* Study material
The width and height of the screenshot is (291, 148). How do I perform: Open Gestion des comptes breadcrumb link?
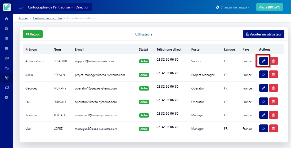(x=48, y=18)
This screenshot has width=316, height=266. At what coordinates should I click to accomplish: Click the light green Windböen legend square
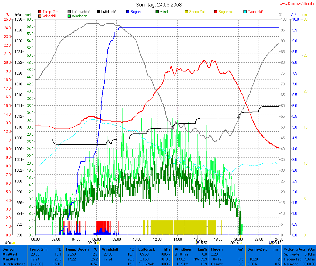69,16
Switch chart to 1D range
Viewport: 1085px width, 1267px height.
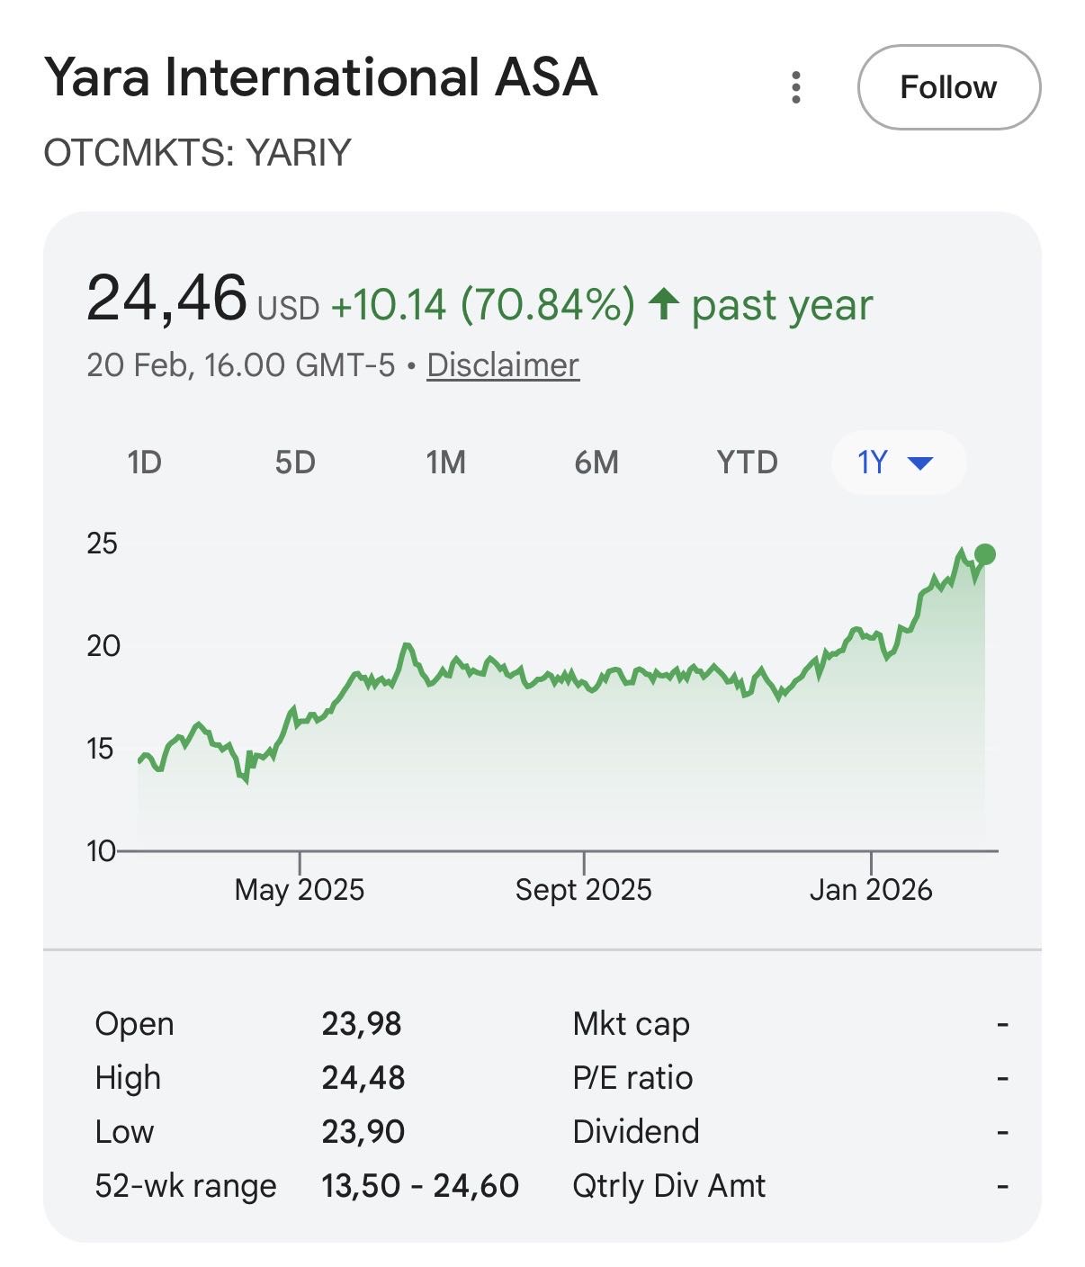click(x=144, y=463)
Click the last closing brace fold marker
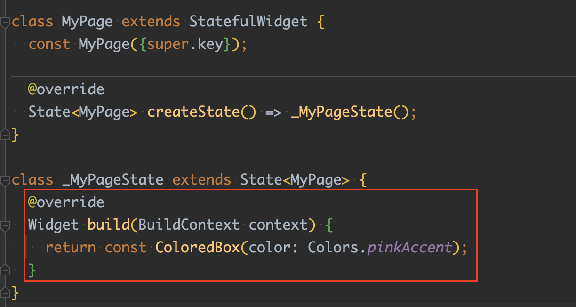 pyautogui.click(x=5, y=292)
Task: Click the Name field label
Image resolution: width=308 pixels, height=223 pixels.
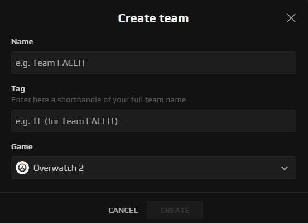Action: [22, 41]
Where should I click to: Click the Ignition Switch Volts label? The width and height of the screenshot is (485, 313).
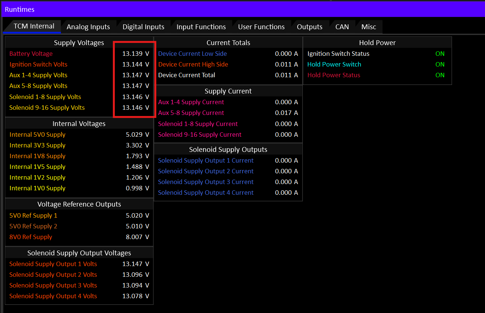point(39,64)
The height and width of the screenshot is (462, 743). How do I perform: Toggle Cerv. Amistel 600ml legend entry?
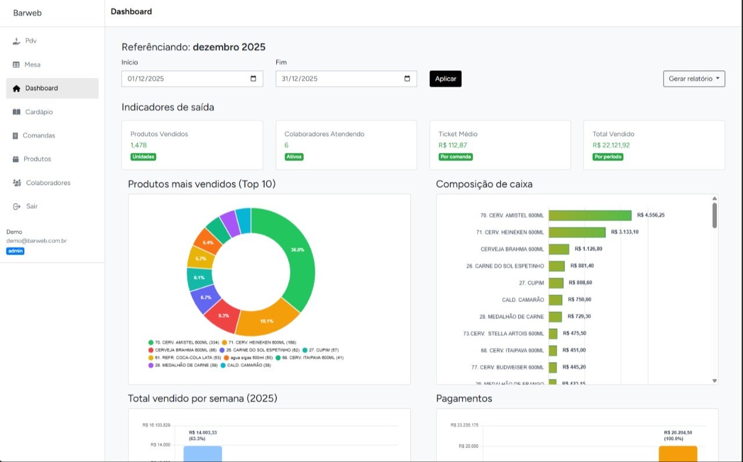(184, 343)
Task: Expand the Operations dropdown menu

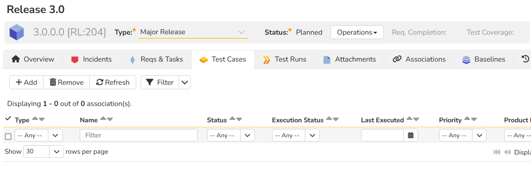Action: pos(357,32)
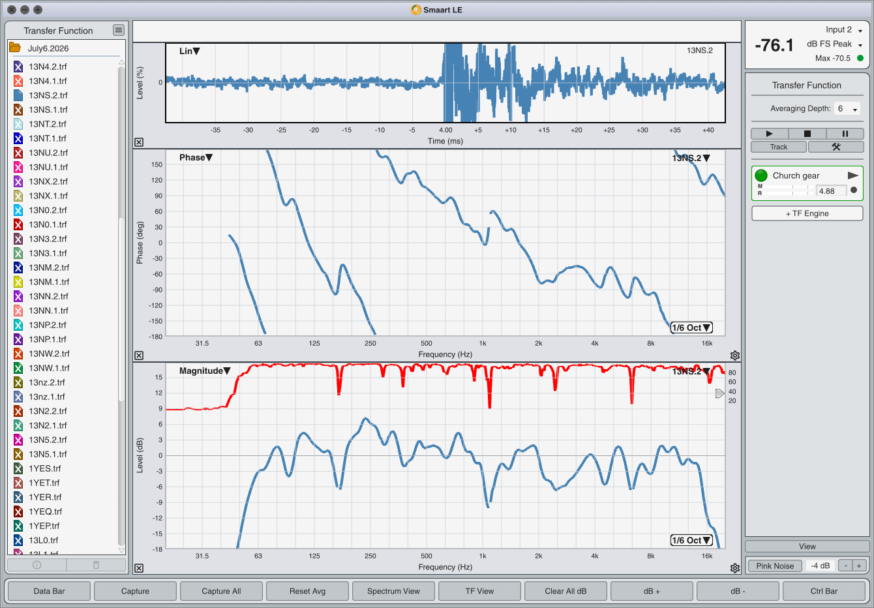Stop measurement with the stop button
This screenshot has width=874, height=608.
[807, 134]
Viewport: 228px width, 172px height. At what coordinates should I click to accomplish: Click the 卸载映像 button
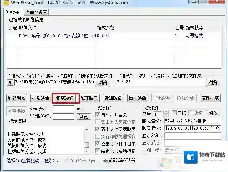tap(65, 98)
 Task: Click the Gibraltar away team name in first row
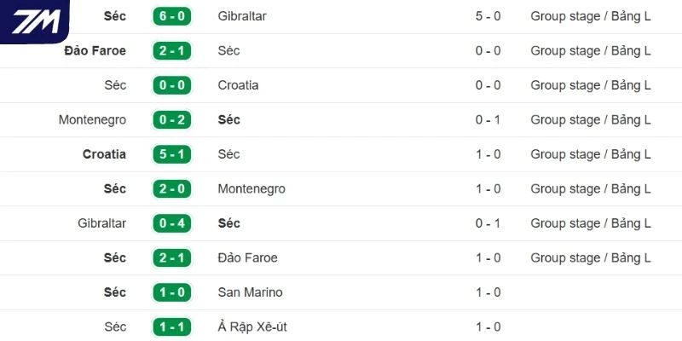pyautogui.click(x=244, y=16)
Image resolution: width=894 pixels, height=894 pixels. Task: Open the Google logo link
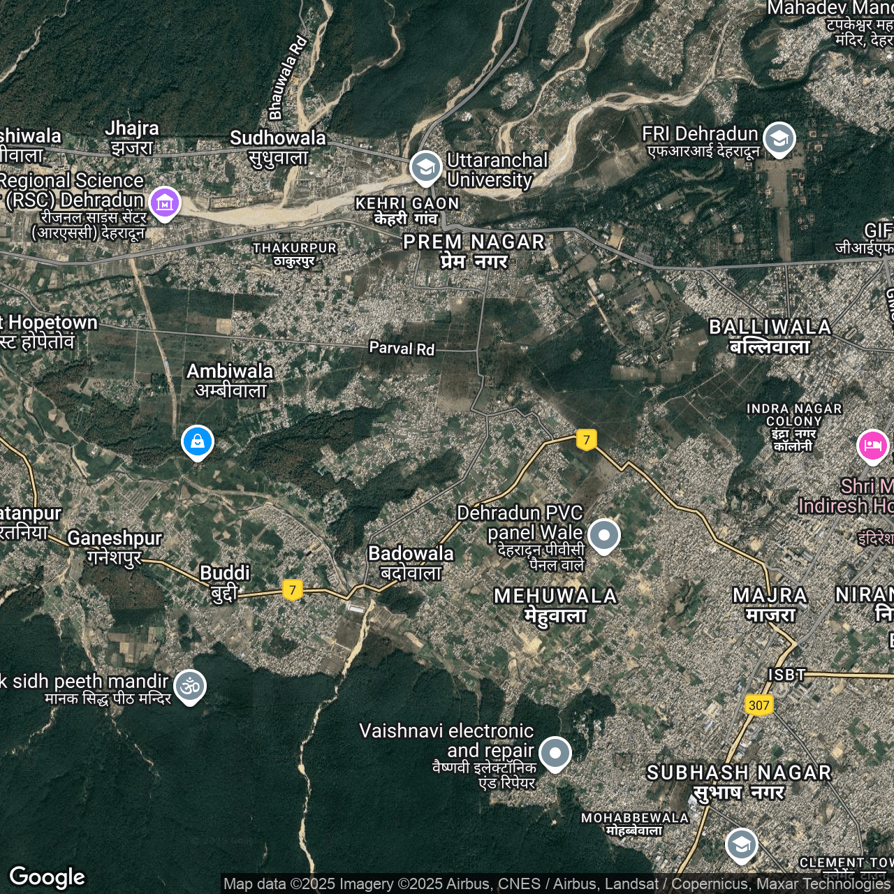pos(47,877)
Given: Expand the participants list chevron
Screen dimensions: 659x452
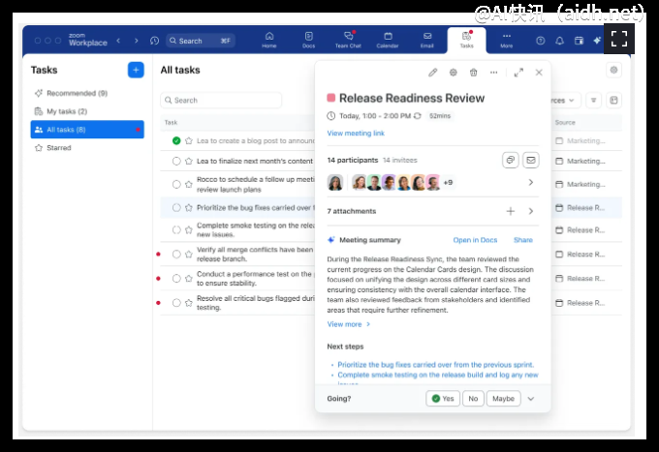Looking at the screenshot, I should click(x=530, y=182).
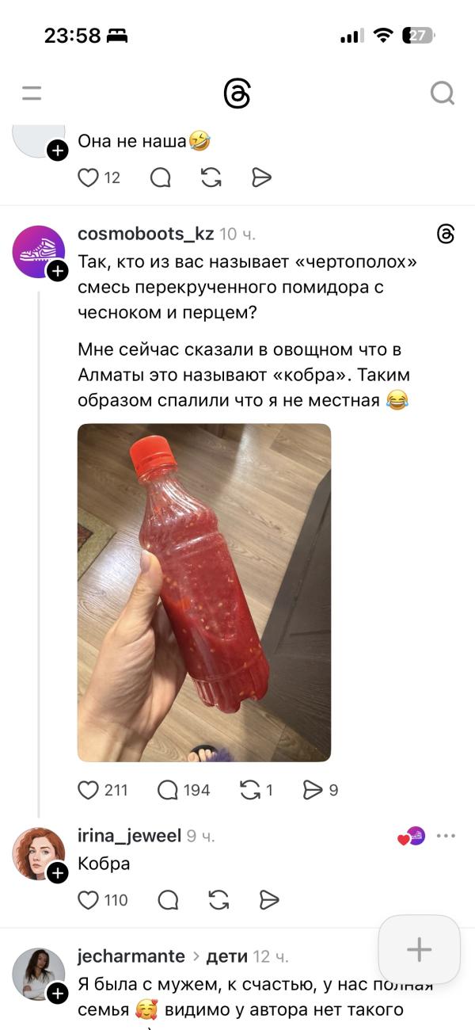Like the cosmoboots_kz post with 211 likes
The height and width of the screenshot is (1030, 475).
point(88,790)
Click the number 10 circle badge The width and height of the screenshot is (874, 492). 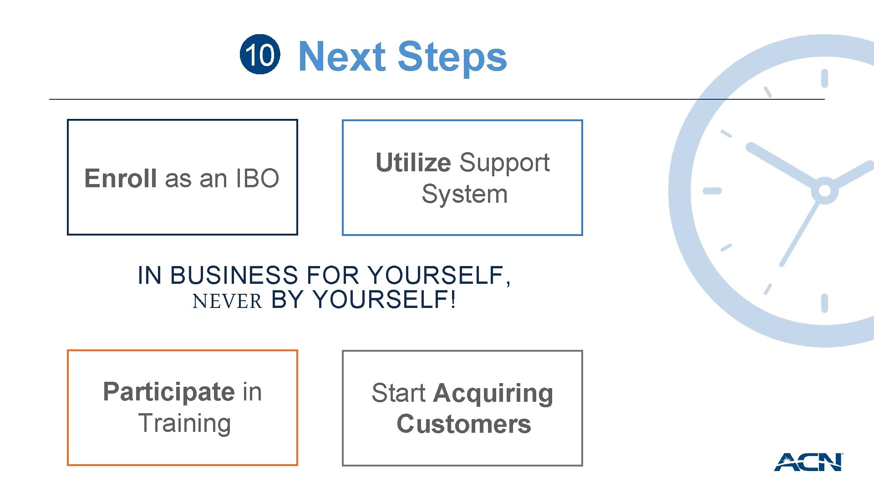pos(259,54)
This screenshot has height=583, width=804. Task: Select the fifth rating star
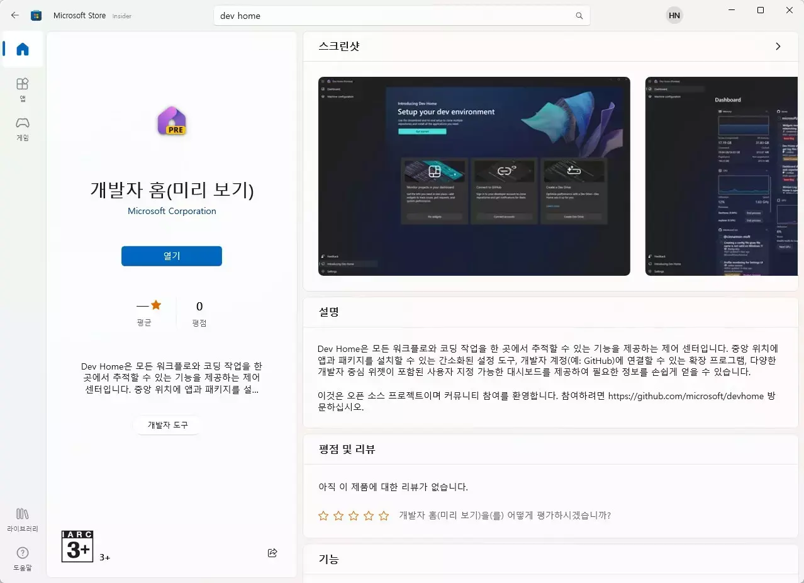click(x=384, y=515)
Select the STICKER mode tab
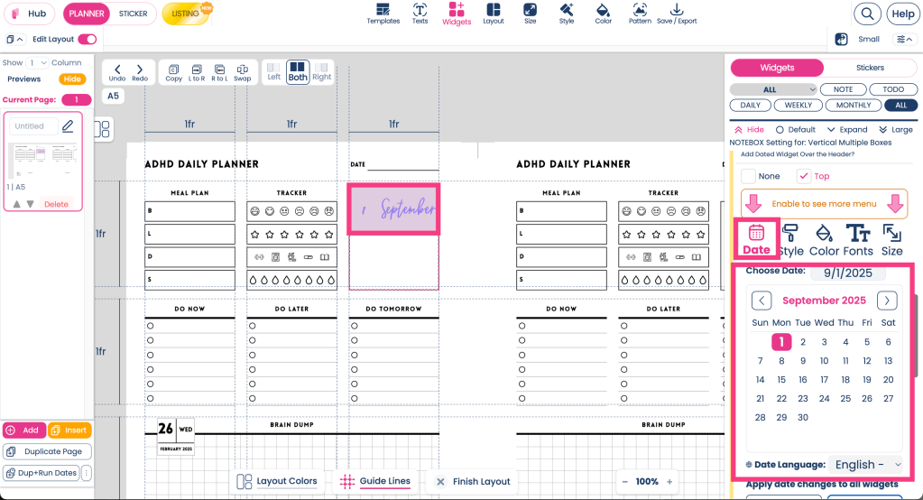The height and width of the screenshot is (500, 923). tap(134, 14)
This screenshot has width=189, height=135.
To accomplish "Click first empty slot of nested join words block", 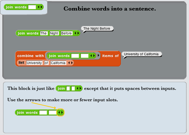I will [75, 56].
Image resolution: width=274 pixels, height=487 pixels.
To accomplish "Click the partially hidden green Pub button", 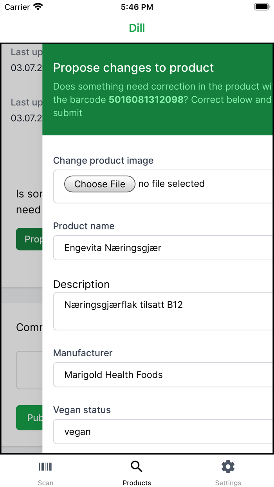I will point(29,418).
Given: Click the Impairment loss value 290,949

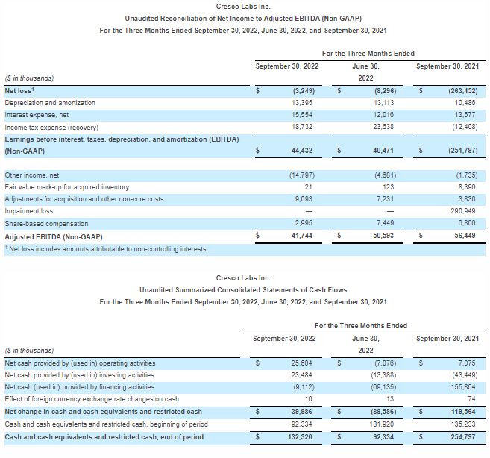Looking at the screenshot, I should [463, 211].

* Exercise objective
Everything above from the line with "This screenshot has width=316, height=266." through the line with "Given: Expand the participants list chevron" should be retyped exactly, and nothing else; omit pictures.

* Expected output
This screenshot has width=316, height=266. At what coordinates should I click to accomplish: Click the light green Windböen legend square
69,16
Switch chart to 1D range
Viewport: 1085px width, 1267px height.
click(x=144, y=463)
Click the last closing brace fold marker
 pyautogui.click(x=5, y=292)
Task: Click the Name field label
Image resolution: width=308 pixels, height=223 pixels.
Action: [22, 41]
Where should I click to: Click the Ignition Switch Volts label? The width and height of the screenshot is (485, 313).
point(39,64)
The height and width of the screenshot is (462, 743). How do I perform: Toggle Cerv. Amistel 600ml legend entry?
(184, 343)
Task: Expand the Operations dropdown menu

Action: pos(357,32)
Stop measurement with the stop button
This screenshot has width=874, height=608.
[807, 134]
Viewport: 228px width, 172px height. At what coordinates should I click to accomplish: Click the 卸载映像 button
tap(65, 98)
 Task: Click the Gibraltar away team name in first row
pyautogui.click(x=244, y=16)
Image resolution: width=894 pixels, height=894 pixels. Task: Open the Google logo link
pos(47,877)
Given: Expand the participants list chevron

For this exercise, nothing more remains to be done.